The Labour Party constitution clearly states that the leadership of the NLC president, the NLC secretary general, the TUC president and TUC secretary general are members of the National Executive Committee (NEC) and in addition to that, on the National Working Committee, one Deputy chairman should come from NLC and one deputy chairman from TUC. Whether they come for election or not, they are statutory positions that are given to them.

But the problem we are facing now is that they want to take it all. They can’t have it all. Someone like me who has been in the party more than 10 years, and who has been in the political scene for quite some time now and have enjoyed democracy as a seasoned democrat having being a local government chairmen, having participated in the state assembly election, national assembly election, having contested for the governorship of my own state, with this kind of credentials as a graduate, then masters holder of two different degrees, we laboured when the Labour Party was even nowhere, we were there.

Some people came because some people like us are in the party and we tried to make sure that the party is overhauled  completely from being a handbag political party to a real ideological based political party and then, people like Peter Obi came and joined us. So we have laboured and achieved and people from outside, those who have gone out of the NLC, who have retired from active unionism in the NLC now said we cannot continue to watch from behind, let us come back and take it over. And then, some of the people in the NLC had their own political ambition.

So they felt that Labour Party is the only platform they can come to use it against their opponents. Even if they are to use it to improve their own political career, that is even normal, let them come and join us. In Jigawa, we gave one of the leaders, a gubernatorial slot, in Rivers, in so many other places. At the end of the day, they even came with some arrogance and say ‘hey this leadership, we are the one to determine the leadership’, they want to take it all.  How? The constitution of the party clearly states how the leadership emerges. It emerges from congresses, convention and so on and it’s elective.

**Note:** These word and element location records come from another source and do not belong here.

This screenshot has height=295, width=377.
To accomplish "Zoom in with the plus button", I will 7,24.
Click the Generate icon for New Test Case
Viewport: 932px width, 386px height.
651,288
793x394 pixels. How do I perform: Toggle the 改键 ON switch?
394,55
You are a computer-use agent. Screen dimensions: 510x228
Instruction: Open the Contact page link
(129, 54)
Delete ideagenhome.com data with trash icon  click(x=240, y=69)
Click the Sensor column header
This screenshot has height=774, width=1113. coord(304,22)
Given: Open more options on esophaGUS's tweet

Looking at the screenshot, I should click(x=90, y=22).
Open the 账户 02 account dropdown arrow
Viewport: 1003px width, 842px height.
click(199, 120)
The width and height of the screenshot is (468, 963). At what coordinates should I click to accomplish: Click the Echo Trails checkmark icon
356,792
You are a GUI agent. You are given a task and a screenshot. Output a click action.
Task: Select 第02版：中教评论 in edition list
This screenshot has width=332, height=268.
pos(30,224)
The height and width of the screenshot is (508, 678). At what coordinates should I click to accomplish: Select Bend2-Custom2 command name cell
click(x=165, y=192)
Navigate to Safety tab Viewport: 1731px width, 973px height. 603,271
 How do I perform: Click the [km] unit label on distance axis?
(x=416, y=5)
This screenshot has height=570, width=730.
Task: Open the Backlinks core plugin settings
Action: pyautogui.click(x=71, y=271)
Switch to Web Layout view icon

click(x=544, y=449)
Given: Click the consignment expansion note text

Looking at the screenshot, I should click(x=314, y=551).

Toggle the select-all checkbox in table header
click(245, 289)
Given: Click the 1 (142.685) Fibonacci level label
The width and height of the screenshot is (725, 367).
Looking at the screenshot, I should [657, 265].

What is the party doing to recover seats of defected lawmakers?

The law is very clear. If you leave the political party that has fielded you and produced you as a legislator or any elective position, the day you leave is the day the seat becomes vacant. That is the law, it’s constitutional, the Electoral Act has it. So when such a thing happens, we write to the appropriate legislative body and ask them that so, so person who has decamped from our party, we demand that his seat be declared vacant so that INEC can organise another election. We have done that one. Then we go to court. All these actions we have taken them. What is happening in Enugu state with our six assembly members that have decamped to PDP, we are already in court and we will get judgement and you recall, Labour Party, we are very persistent when it comes to legal matters. In Uyo, a particular lawmaker, after he had finished his tenure, we got a judgement against him. 

That thing is on record because we want the record to be straight because that judgement can be cited. We went up to Supreme Court and the court asked him to refund all he collected as a lawmaker. Like I said earlier, we do not have any faction, we do not have any internal crisis but we do have external crisis and that external crisis is being perpetrated and sponsored by NLC and now the regulator of NLC (Registrar of Trade Unions), thank God, has come out clearly and reprimanded them and if they didn’t, we we could write to the government, we could write to the Attorney General of the federation and say look, NLC is breaching their rules and obligations to Nigerians, so take necessary action against them.